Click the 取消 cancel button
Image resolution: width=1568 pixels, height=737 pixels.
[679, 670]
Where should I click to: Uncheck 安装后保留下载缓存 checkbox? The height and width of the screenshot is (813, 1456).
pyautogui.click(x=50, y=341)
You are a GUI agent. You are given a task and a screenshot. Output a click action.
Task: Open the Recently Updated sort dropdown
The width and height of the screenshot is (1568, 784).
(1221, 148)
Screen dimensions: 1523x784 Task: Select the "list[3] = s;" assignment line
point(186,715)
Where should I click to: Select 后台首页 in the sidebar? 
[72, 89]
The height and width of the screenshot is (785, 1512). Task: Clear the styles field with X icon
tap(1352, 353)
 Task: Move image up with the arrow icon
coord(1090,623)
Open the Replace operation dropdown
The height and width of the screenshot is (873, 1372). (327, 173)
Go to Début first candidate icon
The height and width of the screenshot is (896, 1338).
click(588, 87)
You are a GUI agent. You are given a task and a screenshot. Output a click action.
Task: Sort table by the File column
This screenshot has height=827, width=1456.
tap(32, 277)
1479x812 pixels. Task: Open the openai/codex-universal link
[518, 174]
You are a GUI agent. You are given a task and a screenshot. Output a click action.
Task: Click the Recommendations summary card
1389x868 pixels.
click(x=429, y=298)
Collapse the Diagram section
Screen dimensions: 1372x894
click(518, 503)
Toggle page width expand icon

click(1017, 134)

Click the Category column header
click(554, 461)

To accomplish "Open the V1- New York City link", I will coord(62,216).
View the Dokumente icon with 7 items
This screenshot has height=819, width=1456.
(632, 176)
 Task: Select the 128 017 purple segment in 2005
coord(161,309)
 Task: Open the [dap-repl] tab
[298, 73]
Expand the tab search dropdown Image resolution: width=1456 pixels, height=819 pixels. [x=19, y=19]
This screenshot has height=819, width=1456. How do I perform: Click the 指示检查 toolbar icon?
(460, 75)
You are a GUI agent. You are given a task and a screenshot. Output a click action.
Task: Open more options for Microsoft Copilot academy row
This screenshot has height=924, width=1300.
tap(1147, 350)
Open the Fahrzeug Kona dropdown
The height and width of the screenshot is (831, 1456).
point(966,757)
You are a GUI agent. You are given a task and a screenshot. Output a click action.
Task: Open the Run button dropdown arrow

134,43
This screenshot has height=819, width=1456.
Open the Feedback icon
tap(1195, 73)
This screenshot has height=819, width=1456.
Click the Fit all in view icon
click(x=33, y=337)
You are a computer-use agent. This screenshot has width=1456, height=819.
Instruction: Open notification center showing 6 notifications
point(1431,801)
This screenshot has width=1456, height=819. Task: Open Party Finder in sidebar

## The problem
Copy, with no alteration, the line that contains "You are a computer-use" and each remaining line of the listing above.

## Worked solution
You are a computer-use agent. This screenshot has width=1456, height=819.
Instruction: Open notification center showing 6 notifications
point(1431,801)
This screenshot has width=1456, height=819. Task: Open Party Finder in sidebar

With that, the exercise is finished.